Il Genio Militare realizzò le prime case operaie a levante, a ridosso della Punta Moneta, consistenti in due blocchi composti da 12 alloggi in linea ad un piano, uno per gli scapoli e uno per famiglie, il cosiddetto “Vaticano”. Fra il 1894 e il 1896 per rispondere alla richiesta di alloggi vennero trasformati in abitazioni numerosi magazzini e depositi e si costruì, lungo il muro di cinta a nord del cantiere, una serie di case in linea. Le case disposte su di una fila erano caratterizzate da una facciata comune, quelle poste al centro risultavano le meno igieniche avendo le aperture su due sole pareti opposte; le due case poste alle estremità si trovavano invece in condizioni migliori. Si trattava di un tipo di case popolari molto economico preferito all’epoca da molti industriali e da molte società. Al centro, tra le due schiere di case, si estendeva un ampio piazzale occupato al centro dal lavatoio pubblico e dal forno comunitario; in quest’area, nel 1935, vennero costruiti due grandi palazzi muniti di rifugio antiaereo e decorati con un grande fascio littorio nella facciata.

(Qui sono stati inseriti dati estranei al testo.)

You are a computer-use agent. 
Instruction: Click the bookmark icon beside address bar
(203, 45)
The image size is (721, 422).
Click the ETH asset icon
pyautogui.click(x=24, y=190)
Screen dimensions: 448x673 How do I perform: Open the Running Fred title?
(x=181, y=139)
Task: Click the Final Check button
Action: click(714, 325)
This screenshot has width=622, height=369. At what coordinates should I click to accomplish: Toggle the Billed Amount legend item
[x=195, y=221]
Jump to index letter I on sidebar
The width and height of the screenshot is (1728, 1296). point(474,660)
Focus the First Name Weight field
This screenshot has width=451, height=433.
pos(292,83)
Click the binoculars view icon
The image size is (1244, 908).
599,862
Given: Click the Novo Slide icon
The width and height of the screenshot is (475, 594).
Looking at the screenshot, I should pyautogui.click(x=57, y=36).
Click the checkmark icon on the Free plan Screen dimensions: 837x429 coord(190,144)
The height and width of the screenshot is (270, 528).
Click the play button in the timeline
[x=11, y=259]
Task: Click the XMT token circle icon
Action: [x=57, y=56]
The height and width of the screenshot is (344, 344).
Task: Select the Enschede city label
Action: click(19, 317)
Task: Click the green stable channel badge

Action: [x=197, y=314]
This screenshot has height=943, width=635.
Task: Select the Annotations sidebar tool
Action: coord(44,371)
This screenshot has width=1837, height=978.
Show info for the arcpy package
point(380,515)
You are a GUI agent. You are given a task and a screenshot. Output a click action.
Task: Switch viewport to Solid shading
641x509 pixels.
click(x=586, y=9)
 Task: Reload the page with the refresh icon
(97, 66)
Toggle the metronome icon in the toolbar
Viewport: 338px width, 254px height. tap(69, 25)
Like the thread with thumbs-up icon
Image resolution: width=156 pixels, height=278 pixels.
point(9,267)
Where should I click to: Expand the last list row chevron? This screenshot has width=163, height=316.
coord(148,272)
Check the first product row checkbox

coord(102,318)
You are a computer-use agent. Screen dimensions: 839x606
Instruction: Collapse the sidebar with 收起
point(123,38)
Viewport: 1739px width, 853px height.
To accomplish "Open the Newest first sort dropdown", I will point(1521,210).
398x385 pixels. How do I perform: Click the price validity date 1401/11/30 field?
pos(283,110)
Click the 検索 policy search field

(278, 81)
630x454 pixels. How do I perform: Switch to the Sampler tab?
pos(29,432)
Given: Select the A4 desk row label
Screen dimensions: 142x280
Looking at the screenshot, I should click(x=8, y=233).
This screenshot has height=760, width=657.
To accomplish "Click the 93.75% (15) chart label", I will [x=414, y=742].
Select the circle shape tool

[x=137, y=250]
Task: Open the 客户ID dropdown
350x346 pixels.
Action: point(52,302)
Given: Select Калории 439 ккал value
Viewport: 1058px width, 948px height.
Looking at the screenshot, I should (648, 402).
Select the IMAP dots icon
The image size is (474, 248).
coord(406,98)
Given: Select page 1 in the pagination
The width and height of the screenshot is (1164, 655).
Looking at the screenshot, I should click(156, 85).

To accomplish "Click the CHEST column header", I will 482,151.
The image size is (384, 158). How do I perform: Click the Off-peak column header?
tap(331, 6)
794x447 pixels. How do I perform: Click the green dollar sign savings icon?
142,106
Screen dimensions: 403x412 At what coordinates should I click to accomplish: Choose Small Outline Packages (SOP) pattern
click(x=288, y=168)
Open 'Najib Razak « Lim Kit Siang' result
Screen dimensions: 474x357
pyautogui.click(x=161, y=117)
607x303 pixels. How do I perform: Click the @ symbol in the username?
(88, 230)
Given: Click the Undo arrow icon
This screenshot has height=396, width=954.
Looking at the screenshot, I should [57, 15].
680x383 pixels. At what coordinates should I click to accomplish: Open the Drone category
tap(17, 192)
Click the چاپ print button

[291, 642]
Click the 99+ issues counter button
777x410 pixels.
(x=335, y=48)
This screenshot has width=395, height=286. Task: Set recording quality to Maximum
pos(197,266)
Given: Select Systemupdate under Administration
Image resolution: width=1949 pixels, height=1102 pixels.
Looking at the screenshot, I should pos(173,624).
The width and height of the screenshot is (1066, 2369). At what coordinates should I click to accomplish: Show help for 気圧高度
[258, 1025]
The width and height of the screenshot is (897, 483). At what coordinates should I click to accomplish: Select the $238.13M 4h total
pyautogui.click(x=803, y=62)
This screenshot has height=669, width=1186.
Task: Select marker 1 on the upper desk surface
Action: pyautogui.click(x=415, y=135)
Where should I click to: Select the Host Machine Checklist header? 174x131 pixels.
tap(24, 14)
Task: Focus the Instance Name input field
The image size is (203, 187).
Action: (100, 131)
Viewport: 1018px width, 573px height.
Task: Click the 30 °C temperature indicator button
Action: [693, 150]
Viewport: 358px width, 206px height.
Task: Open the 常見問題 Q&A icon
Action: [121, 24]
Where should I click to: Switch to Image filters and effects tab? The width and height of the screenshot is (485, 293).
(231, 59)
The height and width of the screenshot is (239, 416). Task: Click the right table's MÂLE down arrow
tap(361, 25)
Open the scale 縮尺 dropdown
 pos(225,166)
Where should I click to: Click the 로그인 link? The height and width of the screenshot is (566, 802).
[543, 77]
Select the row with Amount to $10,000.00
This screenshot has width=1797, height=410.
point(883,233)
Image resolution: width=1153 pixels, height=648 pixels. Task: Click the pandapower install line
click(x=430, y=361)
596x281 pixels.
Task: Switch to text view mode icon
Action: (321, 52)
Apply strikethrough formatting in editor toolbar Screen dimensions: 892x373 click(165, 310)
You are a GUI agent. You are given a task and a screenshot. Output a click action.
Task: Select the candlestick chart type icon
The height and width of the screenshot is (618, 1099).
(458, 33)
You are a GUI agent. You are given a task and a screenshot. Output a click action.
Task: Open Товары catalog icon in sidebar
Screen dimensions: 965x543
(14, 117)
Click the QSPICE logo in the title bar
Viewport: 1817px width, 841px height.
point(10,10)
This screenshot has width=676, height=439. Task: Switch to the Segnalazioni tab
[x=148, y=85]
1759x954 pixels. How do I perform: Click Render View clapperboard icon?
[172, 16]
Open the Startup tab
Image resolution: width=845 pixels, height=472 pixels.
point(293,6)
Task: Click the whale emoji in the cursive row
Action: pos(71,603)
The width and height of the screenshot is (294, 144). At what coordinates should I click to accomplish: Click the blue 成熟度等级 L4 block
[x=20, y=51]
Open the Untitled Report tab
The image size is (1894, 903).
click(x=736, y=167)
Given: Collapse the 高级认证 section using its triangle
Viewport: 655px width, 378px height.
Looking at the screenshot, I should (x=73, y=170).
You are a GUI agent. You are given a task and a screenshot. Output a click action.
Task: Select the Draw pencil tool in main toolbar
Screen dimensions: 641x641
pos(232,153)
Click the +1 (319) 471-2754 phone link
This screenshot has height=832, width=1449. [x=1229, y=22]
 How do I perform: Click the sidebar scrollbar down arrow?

Il villaggio operaio di Moneta rientra tra gli esempi di insediamento a carattere industriale che nella seconda metà del XIX secolo vennero costruiti in diverse località. Nella fase tardo ottocentesca prevalse il modello del quartiere villaggio estensivo completo di tutti gli organismi assistenziali e collettivi. Attraverso la loro realizzazione, secondo le utopie del primo Ottocento, si sperava di rispondere alle esigenze della classe operaia e alle drammatiche condizioni abitative. Per l’intervento di alcuni imprenditori questi modelli di sviluppo urbanistico e sociale vennero concretamente realizzati per garantire all’industria una organizzazione più razionale, vantaggiosa e produttiva.
La creazione di comunità essenzialmente chiuse e autosufficienti, lontano dalla città consentiva di stabilire un legame assai stretto tra l’operaio e il ciclo di produzione della fabbrica. Sul piano dell’organizzazione e dell’assistenza gli imprenditori industriali più illuminati e le società più avanzate provvedevano all’organizzazione sociale dei lavoratori, attraverso un atteggiamento paternalistico e filantropico che garantiva uno sfruttamento più scientifico del lavoro e preveniva il pericolo di proteste che avrebbero potuto rallentare il ciclo produttivo. Non veniva trascurata nessuna forma di intervento a favore dei lavoratori, la casa, la scuola, l’assistenza sanitaria e a la maternità, la tutela pensionistica, l’addestramento e la scolarizzazione delle maestranze attraverso corsi serali di alfabetizzazione, cicli di colonie marine e montane e, per quanto riguarda i servizi, la creazione di unioni operaie di consumo, che vendevano generi alimentari a prezzi calmierati, mentre nel tempo libero si frequentavano le scuole serali di canto e di ginnastica, si organizzavano spettacoli di teatro popolare e la banda musicale.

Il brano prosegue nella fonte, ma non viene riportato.